__Exercise__.
Reproduce the records below line for line, without changing any character.
= = = = =
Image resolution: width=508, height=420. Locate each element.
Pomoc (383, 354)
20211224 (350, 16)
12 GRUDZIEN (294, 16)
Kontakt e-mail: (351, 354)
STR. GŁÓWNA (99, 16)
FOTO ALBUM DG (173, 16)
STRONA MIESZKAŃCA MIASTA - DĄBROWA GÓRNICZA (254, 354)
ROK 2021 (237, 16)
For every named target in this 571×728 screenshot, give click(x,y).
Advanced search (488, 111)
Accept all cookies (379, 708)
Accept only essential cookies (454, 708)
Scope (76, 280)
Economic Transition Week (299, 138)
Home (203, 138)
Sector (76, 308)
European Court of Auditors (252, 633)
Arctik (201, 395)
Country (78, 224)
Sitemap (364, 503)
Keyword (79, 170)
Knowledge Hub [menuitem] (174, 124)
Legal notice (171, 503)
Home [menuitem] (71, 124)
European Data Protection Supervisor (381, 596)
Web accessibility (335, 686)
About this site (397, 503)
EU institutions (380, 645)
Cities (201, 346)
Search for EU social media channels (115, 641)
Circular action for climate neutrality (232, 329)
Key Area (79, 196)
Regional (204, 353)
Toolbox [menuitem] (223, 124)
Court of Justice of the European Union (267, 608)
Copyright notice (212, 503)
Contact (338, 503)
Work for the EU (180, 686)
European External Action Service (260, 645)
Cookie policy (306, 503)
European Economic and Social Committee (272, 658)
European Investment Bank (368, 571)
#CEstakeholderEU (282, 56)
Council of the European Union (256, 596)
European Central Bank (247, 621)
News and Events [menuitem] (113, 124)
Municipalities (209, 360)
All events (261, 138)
= = = = =
__Written answer__.
Image resolution: width=508, height=420. Locate each element.
Pomoc (383, 354)
20211224 (350, 16)
12 GRUDZIEN (294, 16)
Kontakt e-mail: (351, 354)
STR. GŁÓWNA (99, 16)
FOTO ALBUM DG (173, 16)
STRONA MIESZKAŃCA MIASTA - DĄBROWA GÓRNICZA (254, 354)
ROK 2021 (237, 16)
For every named target in this 571×728 screenshot, give click(x,y).
Advanced search (488, 111)
Accept all cookies (379, 708)
Accept only essential cookies (454, 708)
Scope (76, 280)
Economic Transition Week (299, 138)
Home (203, 138)
Sector (76, 308)
European Court of Auditors (252, 633)
Arctik (201, 395)
Country (78, 224)
Sitemap (364, 503)
Keyword (79, 170)
Knowledge Hub [menuitem] (174, 124)
Legal notice (171, 503)
Home [menuitem] (71, 124)
European Data Protection Supervisor (381, 596)
Web accessibility (335, 686)
About this site (397, 503)
EU institutions (380, 645)
Cities (201, 346)
Search for EU social media channels (115, 641)
Circular action for climate neutrality (232, 329)
Key Area (79, 196)
Regional (204, 353)
Toolbox [menuitem] (223, 124)
Court of Justice of the European Union (267, 608)
Copyright notice (212, 503)
Contact (338, 503)
Work for the EU (180, 686)
European External Action Service (260, 645)
Cookie policy (306, 503)
European Economic and Social Committee (272, 658)
European Investment Bank (368, 571)
#CEstakeholderEU (282, 56)
Council of the European Union (256, 596)
European Central Bank (247, 621)
News and Events [menuitem] (113, 124)
Municipalities (209, 360)
All events (261, 138)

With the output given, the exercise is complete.